In September 2007, Harrison realigned the grades being housed in each of the school buildings in town. The new Harrison High School located on Hamilton Street between Kingsland and Schuyler Avenues opened to students in grades 9–12. As a result, the old Harrison High School building, located on 1 North 5th Street, was renamed as Washington Middle School. The old Washington Middle School, in turn, located on Hamilton Street between North 2nd and North 3rd Streets, has been renamed Hamilton School and now houses the 4th and 5th grades that formerly used the top floors of Holy Cross School.

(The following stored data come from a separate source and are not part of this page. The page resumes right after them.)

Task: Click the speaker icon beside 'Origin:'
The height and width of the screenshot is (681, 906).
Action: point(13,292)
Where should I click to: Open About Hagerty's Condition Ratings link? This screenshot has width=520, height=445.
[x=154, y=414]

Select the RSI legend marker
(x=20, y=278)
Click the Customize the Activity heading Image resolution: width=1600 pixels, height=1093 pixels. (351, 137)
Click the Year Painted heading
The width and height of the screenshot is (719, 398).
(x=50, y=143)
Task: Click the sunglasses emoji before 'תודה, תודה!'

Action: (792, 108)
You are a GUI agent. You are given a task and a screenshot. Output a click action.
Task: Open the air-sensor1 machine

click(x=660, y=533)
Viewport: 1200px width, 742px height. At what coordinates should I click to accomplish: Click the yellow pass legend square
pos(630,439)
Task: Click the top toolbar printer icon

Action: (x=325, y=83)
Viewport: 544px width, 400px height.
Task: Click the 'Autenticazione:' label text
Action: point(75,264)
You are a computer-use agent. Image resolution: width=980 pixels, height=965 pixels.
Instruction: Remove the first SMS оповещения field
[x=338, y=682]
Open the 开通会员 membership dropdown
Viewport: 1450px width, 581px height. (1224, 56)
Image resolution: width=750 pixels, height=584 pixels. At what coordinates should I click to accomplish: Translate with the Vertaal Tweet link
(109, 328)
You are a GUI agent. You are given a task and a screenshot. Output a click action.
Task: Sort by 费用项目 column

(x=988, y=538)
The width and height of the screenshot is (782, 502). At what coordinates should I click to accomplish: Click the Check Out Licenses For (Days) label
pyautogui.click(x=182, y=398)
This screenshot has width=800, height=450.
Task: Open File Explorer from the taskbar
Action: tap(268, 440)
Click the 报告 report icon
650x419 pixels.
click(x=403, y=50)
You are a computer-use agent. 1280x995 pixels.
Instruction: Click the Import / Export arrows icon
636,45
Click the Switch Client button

Holy Cross School has since been vacated by the Harrison Public School district.

==Choice program==
The Harrison Public School District participates in the Interdistrict Public School Choice Program. For the 2005–06. school year parents can request to transfer a child from the Washington School, designated by the State of New Jersey as a Category I School, to another school which is not a Category I School. Since there is only one elementary school in Harrison, parents can request a transfer to the Hoboken Public Schools under the Choice program. A transfer request will depend upon the capacity of the selected Hoboken school.

==Administration==
Core members of the district's administration are:
- Maureen Kroog, acting superintendent
- Daniel Choffo, business administrator and board secretary

==Board of education==
The district's board of education is comprised of nine members, who set policy and oversee the fiscal and educational operation of the district through its administration. As a Type I school district, the board's trustees are appointed by the mayor to serve three-year terms of office on a staggered basis, with three members up for reappointment each year. Of the more than 600 school districts statewide, Harrison is one of 15 districts with appointed school boards. The board appoints a superintendent to oversee the district's day-to-day operations and a business administrator to supervise the business functions of the district.